[Stored records]

== Segment start ==

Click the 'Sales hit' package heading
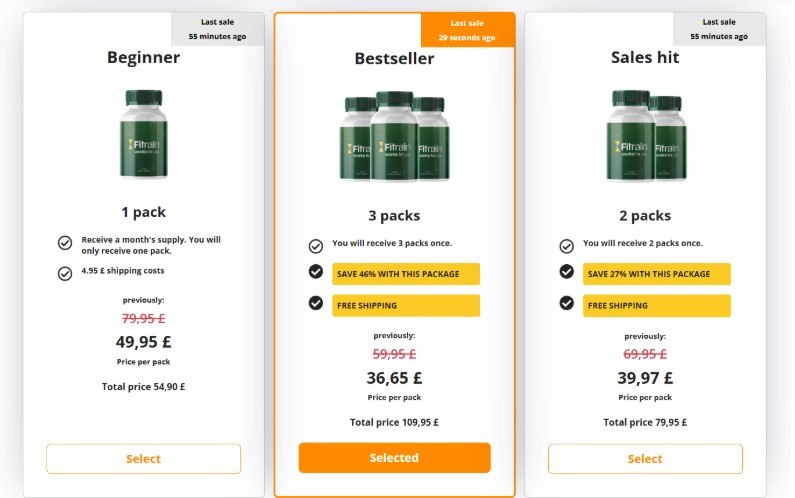This screenshot has width=795, height=498. [x=645, y=58]
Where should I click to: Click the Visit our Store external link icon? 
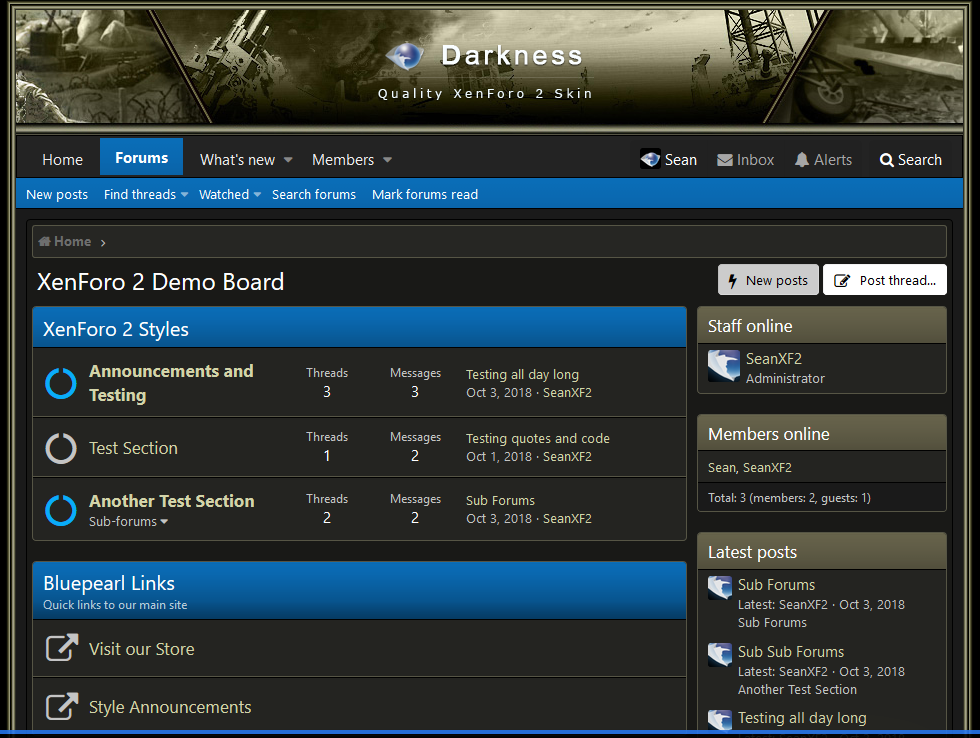[x=62, y=649]
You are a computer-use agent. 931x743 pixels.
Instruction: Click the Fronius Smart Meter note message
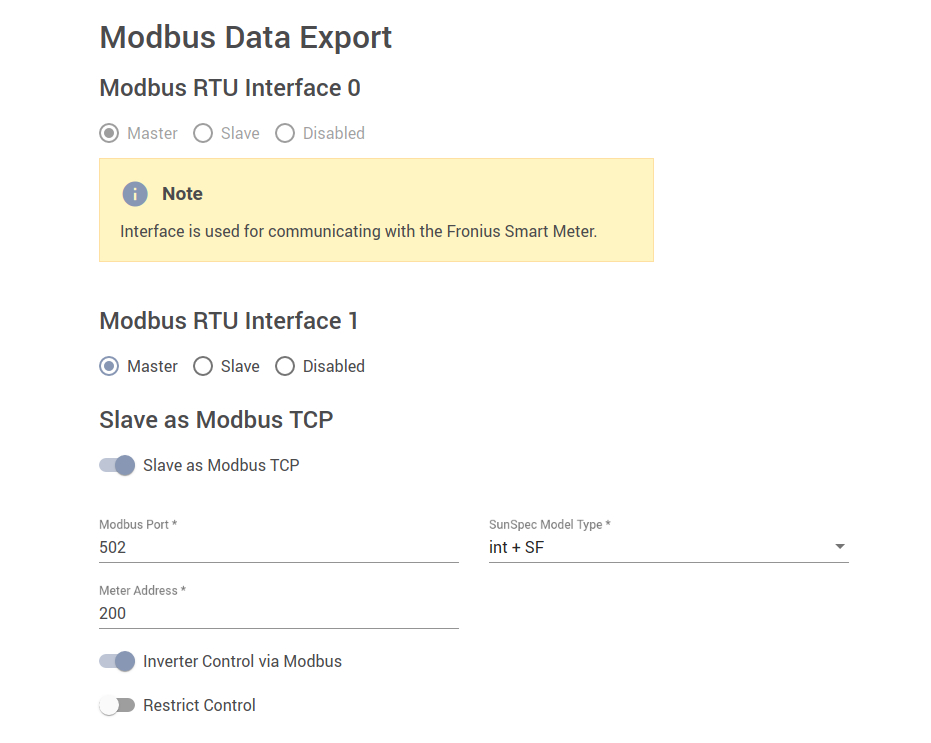click(x=358, y=231)
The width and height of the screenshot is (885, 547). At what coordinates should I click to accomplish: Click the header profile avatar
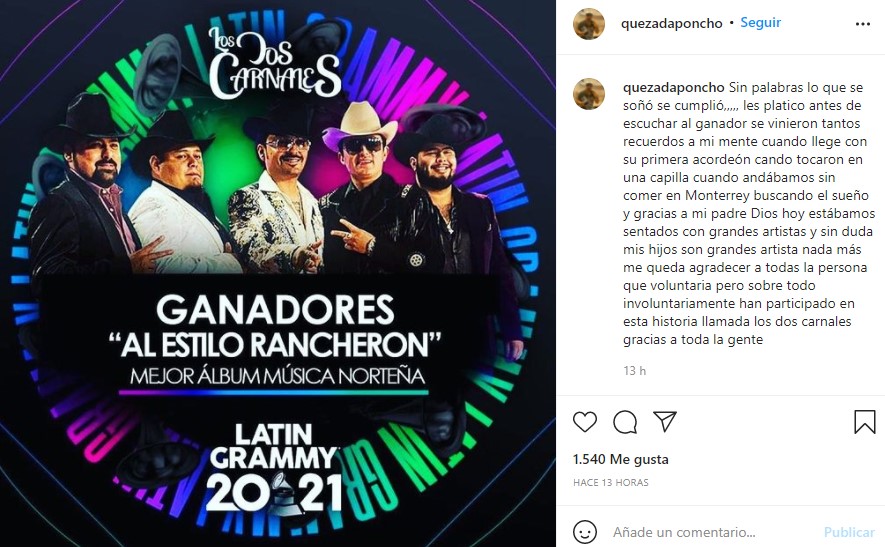pyautogui.click(x=589, y=24)
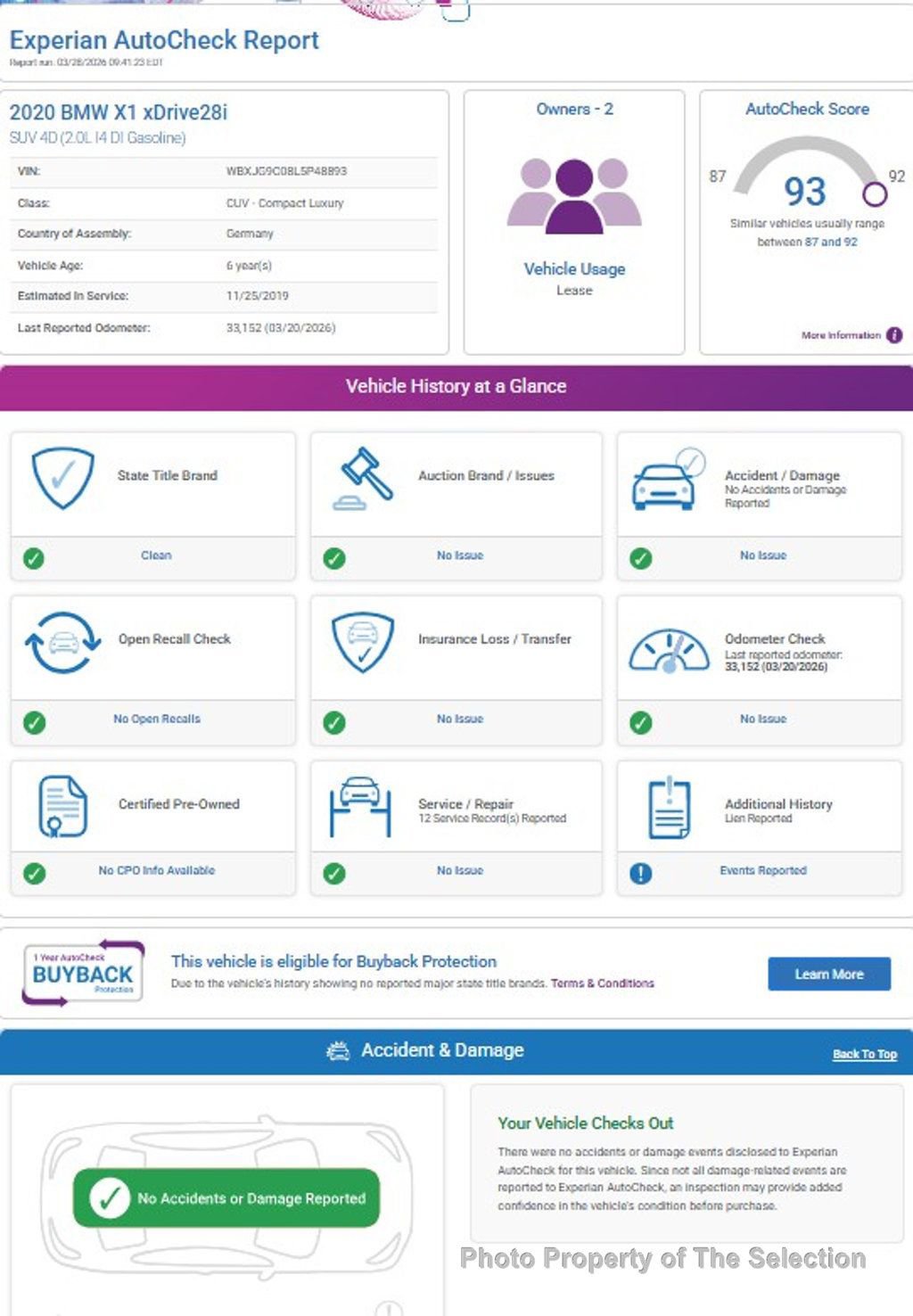This screenshot has height=1316, width=913.
Task: Open the Terms & Conditions link
Action: coord(602,983)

== Segment end ==

# EXERCISE DETAILS:
Repeat word for word, leaving out the pictures, each line of the records from the line that holds "The width and" through the final one.

# THE ANSWER:
The width and height of the screenshot is (885, 547). At what coordinates should I click to accomplish: Click the header profile avatar
pyautogui.click(x=589, y=24)
This screenshot has height=1316, width=913.
Task: Open the Terms & Conditions link
Action: coord(602,983)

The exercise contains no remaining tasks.